Exercise requirements: The answer must consist of the entries, copied exactly and in full.

BEGIN

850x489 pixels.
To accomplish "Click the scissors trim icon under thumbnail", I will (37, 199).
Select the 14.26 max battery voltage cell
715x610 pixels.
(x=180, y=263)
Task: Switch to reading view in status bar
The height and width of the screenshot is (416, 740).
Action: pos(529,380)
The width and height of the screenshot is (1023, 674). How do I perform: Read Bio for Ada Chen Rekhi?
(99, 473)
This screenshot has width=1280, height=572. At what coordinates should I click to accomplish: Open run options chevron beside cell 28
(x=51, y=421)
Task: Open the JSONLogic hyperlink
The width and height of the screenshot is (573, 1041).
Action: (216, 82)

END

Task response:
850x489 pixels.
To accomplish "Click the scissors trim icon under thumbnail", I will (37, 199).
Select the 14.26 max battery voltage cell
715x610 pixels.
(x=180, y=263)
Task: Switch to reading view in status bar
The height and width of the screenshot is (416, 740).
Action: pos(529,380)
The width and height of the screenshot is (1023, 674). How do I perform: Read Bio for Ada Chen Rekhi?
(99, 473)
This screenshot has width=1280, height=572. At what coordinates should I click to accomplish: Open run options chevron beside cell 28
(x=51, y=421)
Task: Open the JSONLogic hyperlink
The width and height of the screenshot is (573, 1041).
Action: (216, 82)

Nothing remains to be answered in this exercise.